-------- AVAILABLE RECORDS

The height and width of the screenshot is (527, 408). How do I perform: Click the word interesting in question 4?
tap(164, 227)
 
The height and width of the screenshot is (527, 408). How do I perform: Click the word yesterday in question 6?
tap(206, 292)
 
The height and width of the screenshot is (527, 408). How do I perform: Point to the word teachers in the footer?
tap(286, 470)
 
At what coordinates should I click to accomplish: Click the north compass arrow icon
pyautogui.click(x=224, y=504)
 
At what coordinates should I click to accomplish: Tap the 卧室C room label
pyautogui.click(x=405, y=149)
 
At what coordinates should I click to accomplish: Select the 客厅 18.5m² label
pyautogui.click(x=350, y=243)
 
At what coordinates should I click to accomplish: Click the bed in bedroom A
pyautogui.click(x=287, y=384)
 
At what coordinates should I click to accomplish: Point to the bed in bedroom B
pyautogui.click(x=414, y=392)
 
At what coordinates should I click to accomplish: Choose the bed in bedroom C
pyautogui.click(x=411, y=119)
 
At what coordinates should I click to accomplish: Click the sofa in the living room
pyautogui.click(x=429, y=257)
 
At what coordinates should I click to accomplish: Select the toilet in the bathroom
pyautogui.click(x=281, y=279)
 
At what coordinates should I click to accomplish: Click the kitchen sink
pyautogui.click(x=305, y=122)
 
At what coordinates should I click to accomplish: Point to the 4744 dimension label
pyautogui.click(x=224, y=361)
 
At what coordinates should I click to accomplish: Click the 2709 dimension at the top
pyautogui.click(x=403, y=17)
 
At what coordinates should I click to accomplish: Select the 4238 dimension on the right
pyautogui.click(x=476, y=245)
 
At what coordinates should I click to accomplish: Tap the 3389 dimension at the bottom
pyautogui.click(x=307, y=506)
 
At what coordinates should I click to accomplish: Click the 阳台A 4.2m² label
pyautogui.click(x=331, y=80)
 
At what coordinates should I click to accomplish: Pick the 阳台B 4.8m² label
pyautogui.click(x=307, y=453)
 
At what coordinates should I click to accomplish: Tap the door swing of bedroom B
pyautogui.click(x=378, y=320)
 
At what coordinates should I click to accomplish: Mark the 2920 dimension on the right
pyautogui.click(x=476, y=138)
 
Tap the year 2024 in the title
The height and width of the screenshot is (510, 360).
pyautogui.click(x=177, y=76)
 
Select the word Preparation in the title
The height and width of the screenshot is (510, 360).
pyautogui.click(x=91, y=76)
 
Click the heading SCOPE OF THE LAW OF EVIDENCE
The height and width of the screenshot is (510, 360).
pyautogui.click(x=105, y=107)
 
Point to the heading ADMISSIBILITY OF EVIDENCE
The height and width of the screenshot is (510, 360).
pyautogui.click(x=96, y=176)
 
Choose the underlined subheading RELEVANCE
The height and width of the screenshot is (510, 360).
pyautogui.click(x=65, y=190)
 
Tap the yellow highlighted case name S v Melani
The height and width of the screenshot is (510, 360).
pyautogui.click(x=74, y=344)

----------------
-------- AVAILABLE RECORDS

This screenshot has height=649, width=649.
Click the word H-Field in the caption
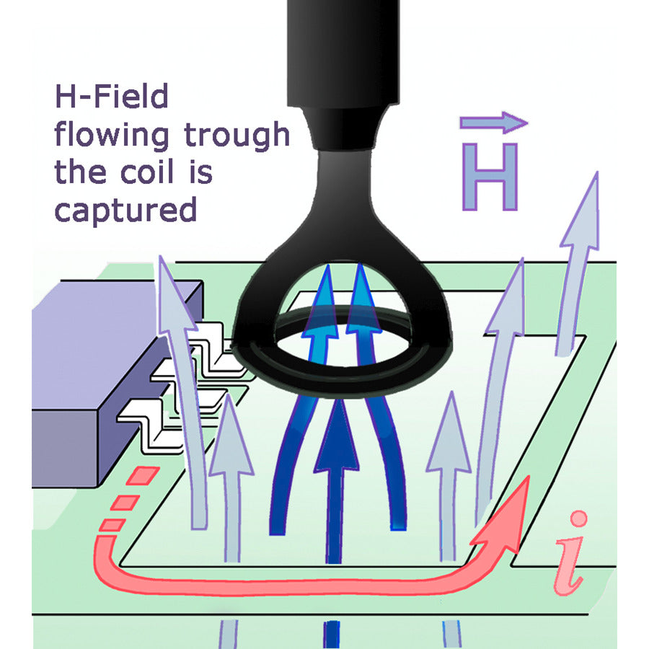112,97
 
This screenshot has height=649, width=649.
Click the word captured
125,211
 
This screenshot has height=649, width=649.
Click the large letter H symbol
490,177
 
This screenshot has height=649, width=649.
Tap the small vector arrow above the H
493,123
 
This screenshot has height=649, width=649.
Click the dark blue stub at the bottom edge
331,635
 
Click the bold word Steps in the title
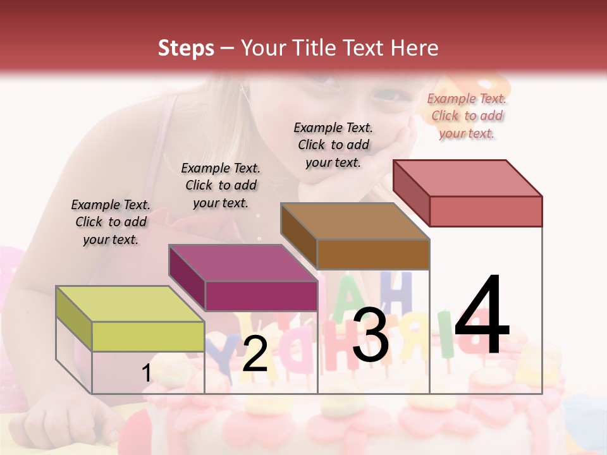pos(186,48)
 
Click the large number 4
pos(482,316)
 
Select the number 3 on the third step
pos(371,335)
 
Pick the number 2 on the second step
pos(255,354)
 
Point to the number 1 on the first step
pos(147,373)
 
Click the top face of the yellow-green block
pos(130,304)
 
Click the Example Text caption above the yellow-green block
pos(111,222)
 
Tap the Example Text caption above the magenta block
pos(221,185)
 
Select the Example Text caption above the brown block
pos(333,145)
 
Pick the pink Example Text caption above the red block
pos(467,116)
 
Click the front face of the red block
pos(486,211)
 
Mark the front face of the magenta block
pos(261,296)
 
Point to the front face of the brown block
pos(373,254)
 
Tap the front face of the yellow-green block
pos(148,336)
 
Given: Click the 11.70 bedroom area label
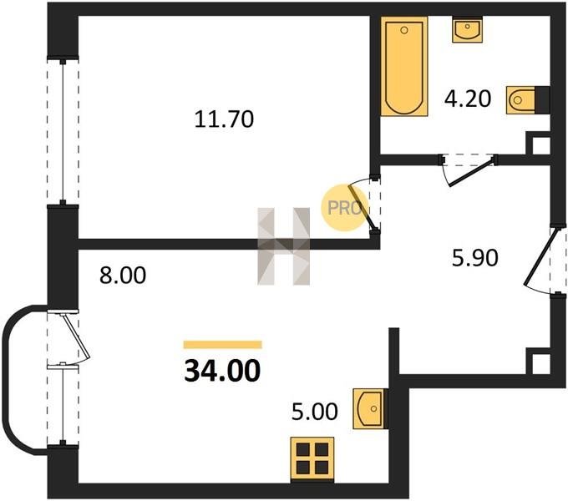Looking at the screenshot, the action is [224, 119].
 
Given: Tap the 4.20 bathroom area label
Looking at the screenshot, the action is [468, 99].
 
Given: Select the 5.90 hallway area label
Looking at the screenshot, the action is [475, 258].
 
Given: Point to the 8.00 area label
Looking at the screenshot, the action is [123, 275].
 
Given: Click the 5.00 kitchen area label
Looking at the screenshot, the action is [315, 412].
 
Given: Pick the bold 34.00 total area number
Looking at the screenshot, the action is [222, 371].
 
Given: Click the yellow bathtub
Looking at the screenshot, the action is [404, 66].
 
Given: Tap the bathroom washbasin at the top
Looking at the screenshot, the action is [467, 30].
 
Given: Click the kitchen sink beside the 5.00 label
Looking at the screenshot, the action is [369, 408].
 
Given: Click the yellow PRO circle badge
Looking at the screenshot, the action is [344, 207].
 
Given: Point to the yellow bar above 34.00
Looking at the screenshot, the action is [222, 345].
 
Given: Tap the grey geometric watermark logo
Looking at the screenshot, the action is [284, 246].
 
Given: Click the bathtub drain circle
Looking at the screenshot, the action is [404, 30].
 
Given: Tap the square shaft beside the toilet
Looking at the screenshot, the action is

----------------

■ WORK INSTRUCTIONS: Rewrite the rows that begin with the line containing "At what coordinates should I click to accomplish: Tap the 3389" and end with the line containing "pyautogui.click(x=177, y=76)", replacing "dimension" with "measurement" and leaving everything else unchanged.

■ EXERCISE RESULT:
At what coordinates should I click to accomplish: Tap the 3389 measurement at the bottom
pyautogui.click(x=307, y=506)
 
At what coordinates should I click to accomplish: Click the 阳台A 4.2m² label
pyautogui.click(x=331, y=80)
 
At what coordinates should I click to accomplish: Pick the 阳台B 4.8m² label
pyautogui.click(x=307, y=453)
 
At what coordinates should I click to accomplish: Tap the door swing of bedroom B
pyautogui.click(x=378, y=320)
 
At what coordinates should I click to accomplish: Mark the 2920 measurement on the right
pyautogui.click(x=476, y=138)
 
Tap the year 2024 in the title
The height and width of the screenshot is (510, 360).
pyautogui.click(x=177, y=76)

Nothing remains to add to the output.